On designing stochastic sampled-data controller for master–slave synchronization of chaotic Lur’e system via a novel integral inequality

• Less conservative synchronization conditions are obtained by using a novel approach.
• Based on the extended Wirtinger inequality, a newly time-dependent Lyapunov–Krasovskii functional is constructed by introducing two independent random variable parameters.
• By using a novel free-matrix-based integral inequality, a desired estimator gain can be achieved.
• Numerical simulation examples are given to illustrate the effectiveness and superiorities of the proposed method.

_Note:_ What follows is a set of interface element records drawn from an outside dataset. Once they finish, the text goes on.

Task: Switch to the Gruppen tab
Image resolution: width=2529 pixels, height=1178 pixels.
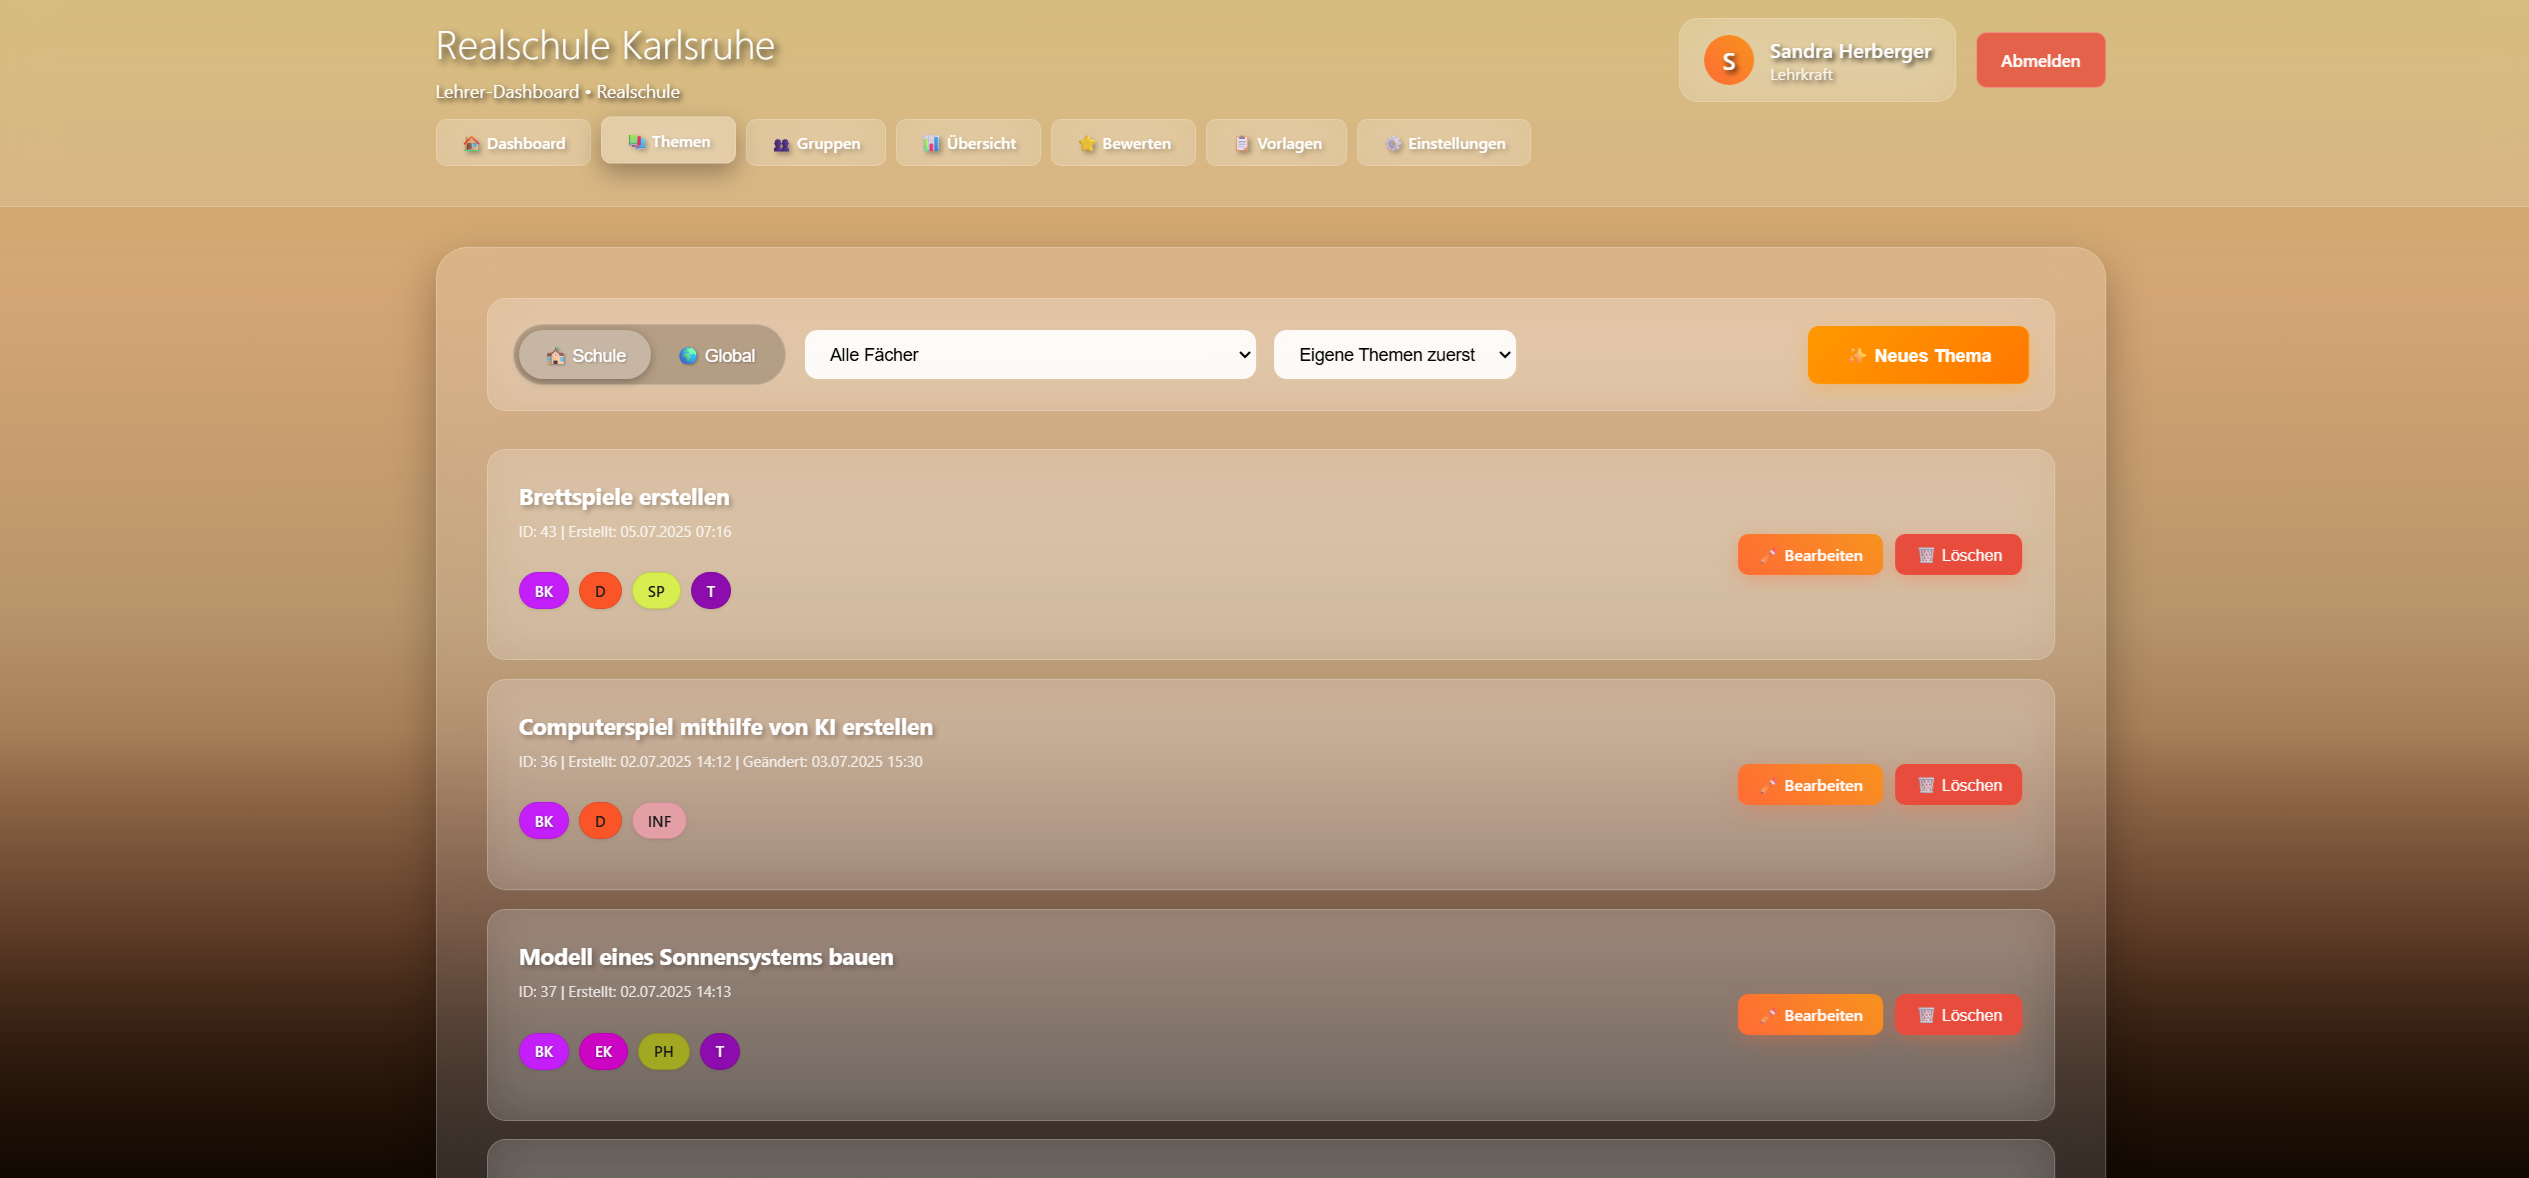Action: click(x=815, y=142)
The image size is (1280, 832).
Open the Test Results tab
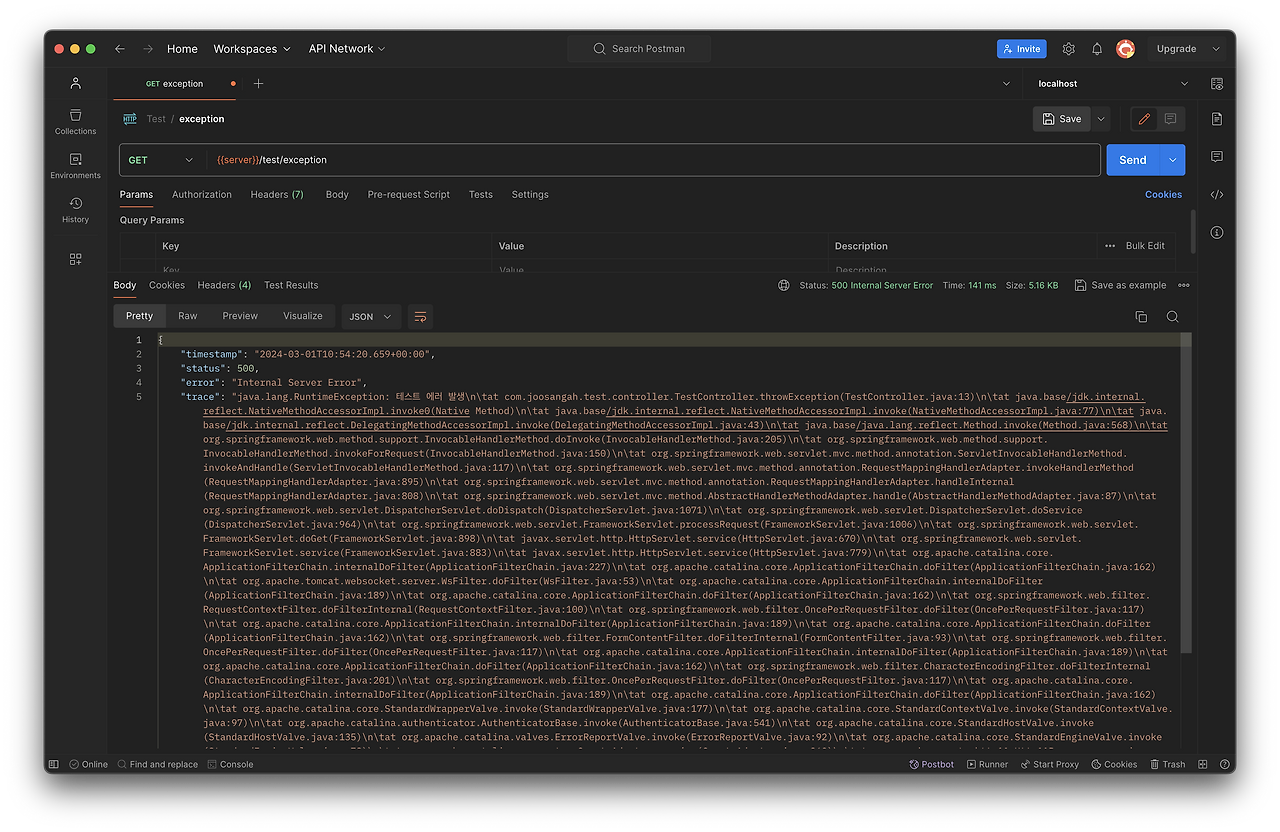(x=290, y=285)
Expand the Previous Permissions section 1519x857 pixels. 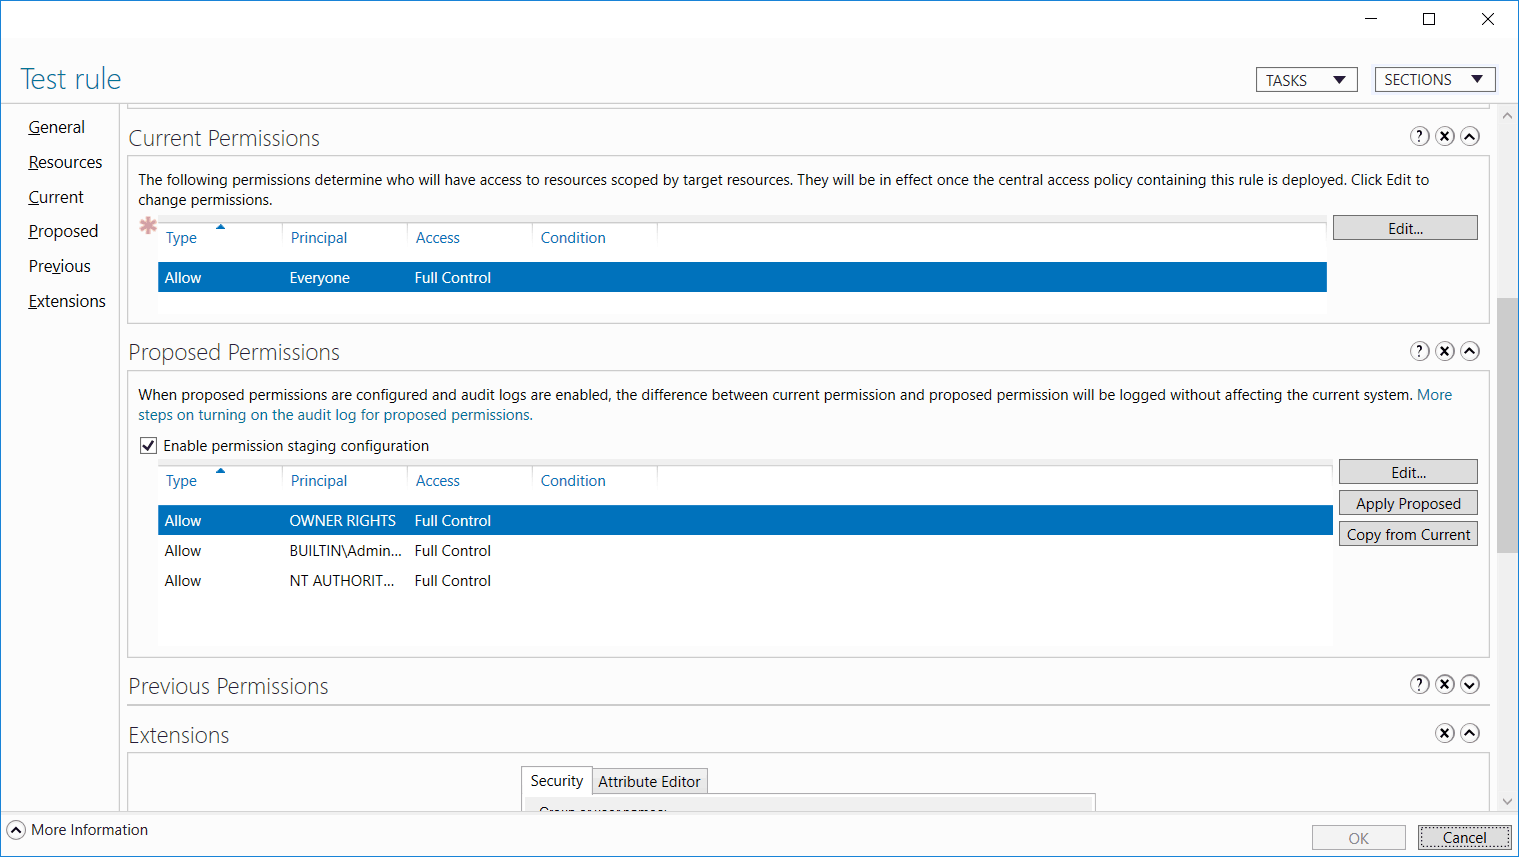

This study investigates the problem of designing stochastic sampled-data controller for master–slave synchronization of chaotic Lur’e systems (CLSs) via a novel approach. Specially, first, we assume that the occurrence probabilities of the sampling intervals are fixed constants and satisfy a Bernoulli distribution. In order to take full advantage of the sawtooth structure characteristics of the sampling input delay, we construct a newly augmented Lyapunov–Krasovskii functional (LKF) based on the extended Wirtinger inequality. Second, by using a novel free-matrix-based integral inequality (FMBII) including well-known integral inequalities as special cases, an exponentially mean-square synchronization criterion is proposed for analyzing the corresponding synchronization error system. Third, the desired estimator gain can be designed in terms of the solution to linear matrix inequalities (LMIs) which can be solved effectively by using available software. Finally, three numerical simulation examples of Chua’s circuit and neural network are given to illustrate the effectiveness and superiorities of the proposed method.